Mettre ses investissements en cohérence avec les enjeux climatiques, sans renoncer à la performance nécessaire au financement du mécénat, est un chemin complexe qui présente encore beaucoup d’incertitudes. Il faut pourtant se lancer. En signant l’initiative DivestInvest en 2015, dans le cadre de la COP 21, la Fondation Daniel et Nina Carasso a commencé par renoncer à tout investissement dans les énergies fossiles (production, distribution), puis elle s’est engagée à investir au moins 5% de son portefeuille dans des investissements visant l’atténuation ou l’adaptation au changement climatique. Fin 2020, l’intensité carbone de son portefeuille était de 33% de moins que l’indice de référence et sa « part verte » était de 7%. La stratégie de cohérence de la Fondation implique également une construction de son portefeuille autour des investissements socialement responsables (ISR). Leur part est aujourd’hui de 93% dont 10% d’investissements à impact. La Fondation Daniel et Nina Carasso a ensuite fait des choix de thématiques d’investissement, sur l’impact - par exemple en créant un fonds dédié à l’alimentation durable qui contribue à la transition écologique - mais aussi sur la poche illiquide de son portefeuille, en investissant dans des fonds de private equity qui intègrent les enjeux climatiques (ex : aquaculture durable) ou dans des fonds sur les infrastructures d’énergies alternatives. Enfin, la Fondation a souhaité partager son parcours et ses apprentissages à travers un rapport d’investissement à impact dont la 2ème édition sera bientôt rendue publique.

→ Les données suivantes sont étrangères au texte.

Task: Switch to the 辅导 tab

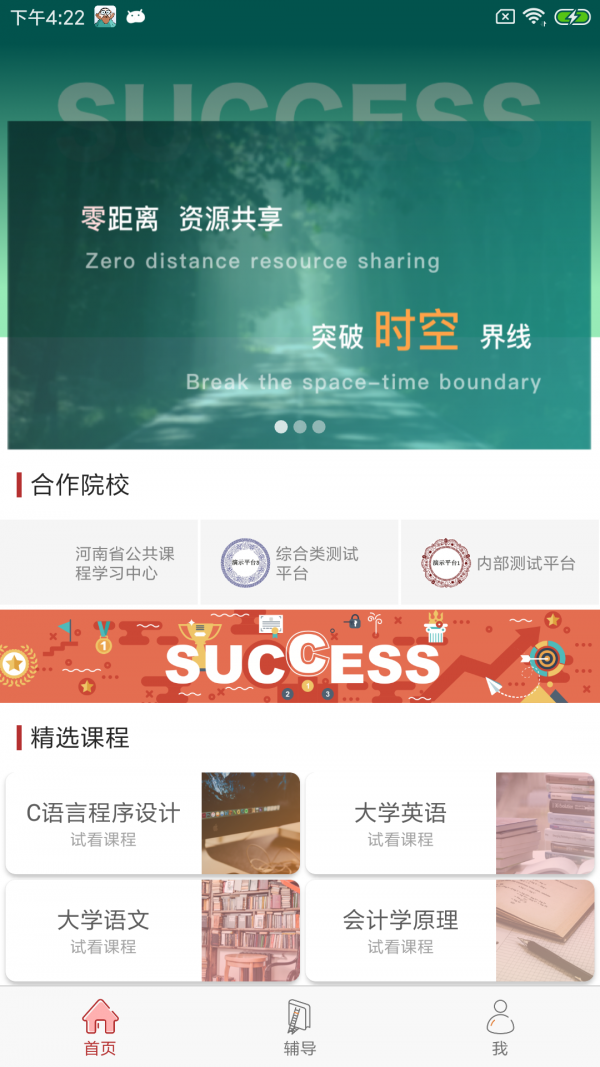Action: click(300, 1027)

Face au défi climatique, la Fondation a décidé d’aller plus loin, tout d’abord en privilégiant les investissements dits « article 9 » du règlement européen SFDR (Sustainable Finance Disclosure Regulation) qui intègre les risques ESG et des objectifs d’impact, puis en s’appuyant sur la taxonomie européenne actuellement en construction - sans éluder les débats actuels sur l’intégration du nucléaire et du gaz -, enfin, en essayant de construire un fonds dédié qui s’aligne sur la trajectoire d’augmentation des températures à 2°.
Ces objectifs sont ambitieux et demanderont un travail exigeant de la part des gestionnaires de fonds. Pour autant, les critères ESG ne sont aujourd’hui plus une option, et devraient être la colonne vertébrale de tout investissement. De plus en plus de gestionnaires les intègrent, recrutent des équipes « extra-financières » compétentes, se dotent des bases de données nécessaires pour évaluer les actifs sur ces enjeux et produisent des reporting de qualité. Certes, les débats d’experts persistent, les indicateurs se contredisent parfois, les résistances sont toujours là. Mais il ne faut pas que ces écueils soient autant de raisons à l’immobilisme. Les fondations aiment le risque et ouvrir des voies innovantes. Avec leur stratégie d’investissement, elles ont aujourd’hui une offre sur le marché de la finance et surtout une réglementation qui leur permet de conjuguer stabilité, une certaine prudence, mais aussi des choix forts et ambitieux au service de la mère des combats, la lutte contre le changement climatique.